Can you copy out each of these entries word for word?

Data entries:
++++++
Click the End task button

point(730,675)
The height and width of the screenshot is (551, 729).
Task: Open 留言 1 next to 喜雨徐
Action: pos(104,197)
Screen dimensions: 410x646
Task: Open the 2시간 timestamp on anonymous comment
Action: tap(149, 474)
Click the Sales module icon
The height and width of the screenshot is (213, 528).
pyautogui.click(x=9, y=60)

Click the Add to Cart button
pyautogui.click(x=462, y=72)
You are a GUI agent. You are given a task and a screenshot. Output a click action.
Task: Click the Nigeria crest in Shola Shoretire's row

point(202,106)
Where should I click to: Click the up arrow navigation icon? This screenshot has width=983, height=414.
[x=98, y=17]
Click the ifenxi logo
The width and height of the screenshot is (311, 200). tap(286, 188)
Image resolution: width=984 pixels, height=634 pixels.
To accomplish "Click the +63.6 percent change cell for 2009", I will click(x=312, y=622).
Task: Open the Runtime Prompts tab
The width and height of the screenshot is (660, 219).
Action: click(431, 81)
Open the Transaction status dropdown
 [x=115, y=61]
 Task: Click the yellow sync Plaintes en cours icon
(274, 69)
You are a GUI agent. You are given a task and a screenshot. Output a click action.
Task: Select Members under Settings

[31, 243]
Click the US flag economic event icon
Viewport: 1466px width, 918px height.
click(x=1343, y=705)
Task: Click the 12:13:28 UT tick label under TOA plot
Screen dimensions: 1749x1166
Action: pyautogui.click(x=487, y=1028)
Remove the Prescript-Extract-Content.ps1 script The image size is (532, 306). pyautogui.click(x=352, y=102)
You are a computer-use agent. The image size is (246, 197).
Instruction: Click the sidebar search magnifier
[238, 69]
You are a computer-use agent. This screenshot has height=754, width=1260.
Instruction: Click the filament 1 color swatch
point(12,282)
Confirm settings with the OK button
++++++
RESULT FOR THIS TASK:
Click the End task button

point(730,675)
The height and width of the screenshot is (551, 729).
Task: Open 留言 1 next to 喜雨徐
Action: pos(104,197)
Screen dimensions: 410x646
Task: Open the 2시간 timestamp on anonymous comment
Action: tap(149, 474)
Click the Sales module icon
The height and width of the screenshot is (213, 528).
pyautogui.click(x=9, y=60)

Click the Add to Cart button
pyautogui.click(x=462, y=72)
You are a GUI agent. You are given a task and a screenshot. Output a click action.
Task: Click the Nigeria crest in Shola Shoretire's row

point(202,106)
Where should I click to: Click the up arrow navigation icon? This screenshot has width=983, height=414.
[x=98, y=17]
Click the ifenxi logo
The width and height of the screenshot is (311, 200). tap(286, 188)
Image resolution: width=984 pixels, height=634 pixels.
To accomplish "Click the +63.6 percent change cell for 2009", I will click(x=312, y=622).
Task: Open the Runtime Prompts tab
The width and height of the screenshot is (660, 219).
Action: click(431, 81)
Open the Transaction status dropdown
 [x=115, y=61]
 Task: Click the yellow sync Plaintes en cours icon
(274, 69)
You are a GUI agent. You are given a task and a screenshot. Output a click action.
Task: Select Members under Settings

[31, 243]
Click the US flag economic event icon
Viewport: 1466px width, 918px height.
click(x=1343, y=705)
Task: Click the 12:13:28 UT tick label under TOA plot
Screen dimensions: 1749x1166
Action: pyautogui.click(x=487, y=1028)
Remove the Prescript-Extract-Content.ps1 script The image size is (532, 306). pyautogui.click(x=352, y=102)
You are a computer-use agent. The image size is (246, 197).
Instruction: Click the sidebar search magnifier
[238, 69]
You are a computer-use agent. This screenshot has height=754, width=1260.
Instruction: Click the filament 1 color swatch
point(12,282)
Confirm settings with the OK button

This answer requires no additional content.